BEGIN

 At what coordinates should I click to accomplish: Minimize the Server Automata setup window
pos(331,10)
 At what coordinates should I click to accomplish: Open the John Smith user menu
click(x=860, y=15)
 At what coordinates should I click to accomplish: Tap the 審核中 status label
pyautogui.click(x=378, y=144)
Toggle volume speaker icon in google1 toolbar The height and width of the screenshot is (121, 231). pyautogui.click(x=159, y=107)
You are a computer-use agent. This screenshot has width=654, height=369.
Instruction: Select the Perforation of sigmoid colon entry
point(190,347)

END
BEGIN

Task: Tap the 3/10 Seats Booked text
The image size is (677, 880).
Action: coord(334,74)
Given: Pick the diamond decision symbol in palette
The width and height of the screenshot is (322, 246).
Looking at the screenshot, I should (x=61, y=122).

END

> _What the task requires_: With the line holding "At what coordinates should I click to accomplish: Tap" as the first and the line holding "You are a computer-use" as the last, set down that range of the entries above exactly, and nothing else.

> _Written solution_:
 At what coordinates should I click to accomplish: Tap the 審核中 status label
pyautogui.click(x=378, y=144)
Toggle volume speaker icon in google1 toolbar The height and width of the screenshot is (121, 231). pyautogui.click(x=159, y=107)
You are a computer-use agent. This screenshot has width=654, height=369.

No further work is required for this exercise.